Stored dataset items
════════════════════
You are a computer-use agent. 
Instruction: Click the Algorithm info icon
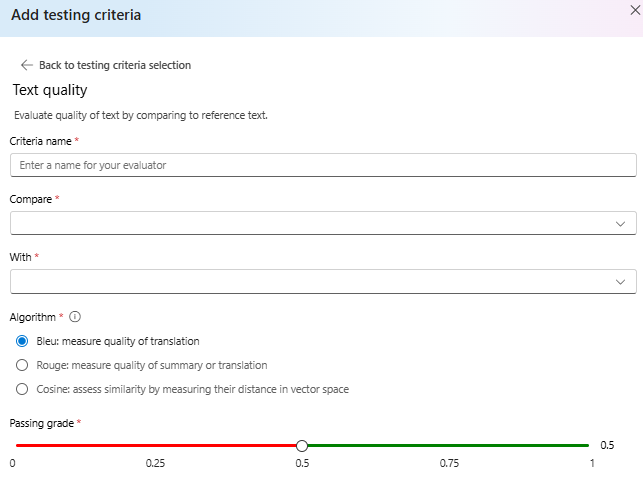coord(75,317)
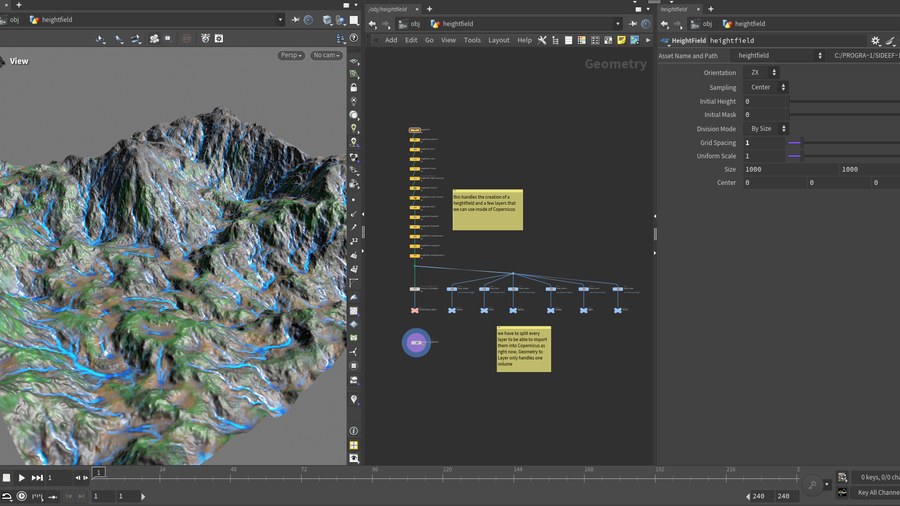Click the lock icon in viewport sidebar

354,88
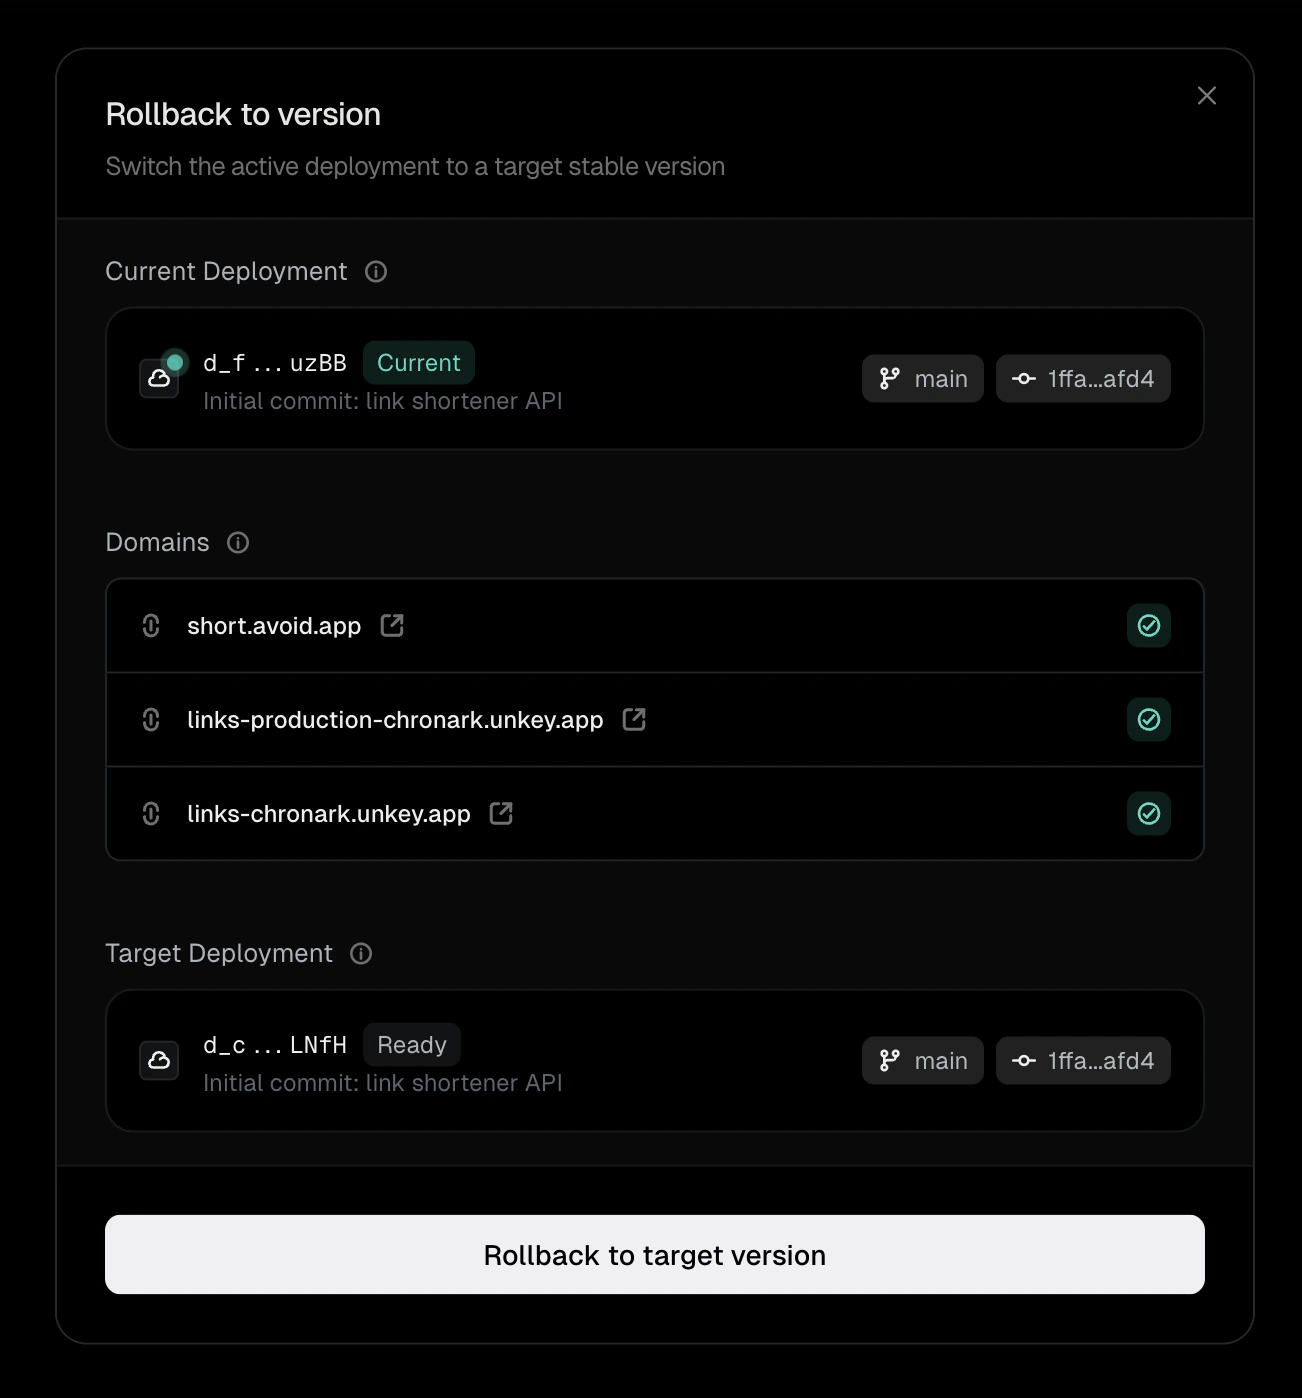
════════════════════
— What this task involves —
Rewrite the items above as a JSON list of strings with one string per line, omitting blank lines. Leave out the pictures.

— Response —
[
  "You are a computer-use agent. ",
  "Instruction: Click the Algorithm info icon",
  "coord(75,317)",
  "Click the lock icon in viewport sidebar",
  "354,88"
]